Eumenês II (197-159), allié des Romains dans leurs guerres en Grèce et en Asie, y trouva sa récompense à la paix d’Apamée (188), qui lui attribuait une grande partie de l’Asie Mineure. Pour les Grecs, il fut un traître à l’hellénisme, allié des barbares romains contre les Séleucides. Il combattit également les Galates, voisins turbulents, et, grand constructeur, acheva notamment le grand autel.

Attalos II Philadelphos (159-138), également allié aux Romains, participa activement aux guerres en Asie et réussit à installer son fils Nikomêdês (Nicomède) sur le trône de Bithynie. Protecteur des arts et des lettres, il passe pour avoir écrit sur l’histoire naturelle.

Attalos III Philomêtôr (138-133) est un des plus curieux personnages de l’époque hellénistique. D’une humeur inquiète et cruelle, il s’intéressa peu à la politique et se consacra surtout à l’étude des plantes. Il faisait pousser des plantes vénéneuses dont, paraît-il, il expérimentait les vertus sur ses amis. Célibataire et sans enfants, il légua à sa mort son royaume aux Romains.


Économie et civilisation

La civilisation pergaménienne s’est ressentie tout entière de l’esprit d’absolutisme paternaliste de ses souverains, à la fois exploiteurs et mécènes. L’économie royale était d’inspiration lagide : bel exemple d’exploitation, pour un royaume où les terres royales étaient d’autant plus étendues qu’on ne se gêna pas pour confisquer à l’occasion les domaines, non moins vastes, des temples, ou leurs revenus (pêche dans les lacs sacrés d’Artémis d’Éphèse). Le domaine était exploité par des serfs misérables, et en partie donné en fief à des fonctionnaires. Les rois s’intéressèrent aux progrès de l’agriculture, et l’industrie ne fut pas dédaignée par eux. Ils s’assurèrent le monopole de la poix du mont Ida, qui s’exportait vers l’Égypte, et du parchemin (grec pergamênê), spécialité locale.

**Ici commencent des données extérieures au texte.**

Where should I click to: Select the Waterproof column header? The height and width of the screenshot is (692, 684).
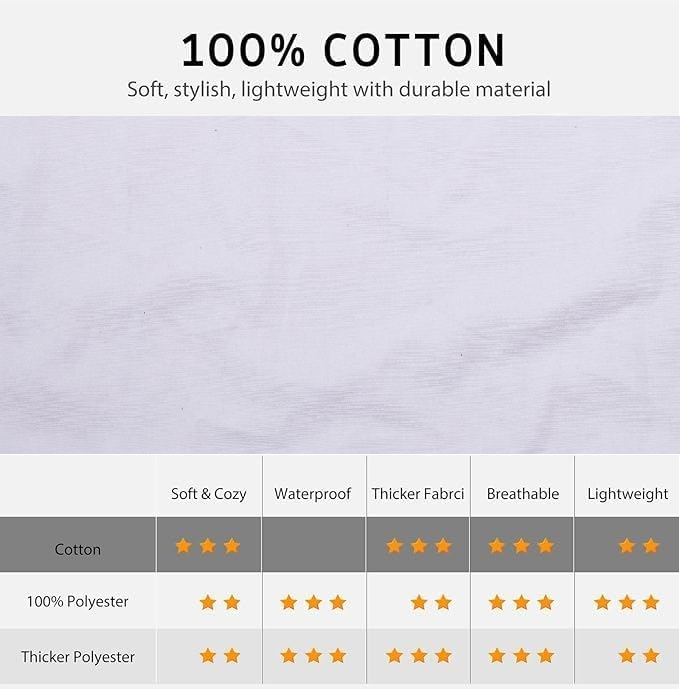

Dans les manufactures royales, une armée d’esclaves fabriquait des parfums et le brocart attalide, luxueux tissu mêlé de fils d’or.

La production du parchemin avait contribué à la constitution d’une vaste bibliothèque, bien que plus petite que celle d’Alexandrie, et d’ailleurs orientée davantage vers l’érudition. Les rois eux-mêmes écrivaient des traités scientifiques. Des érudits et des philologues étaient pensionnés par eux.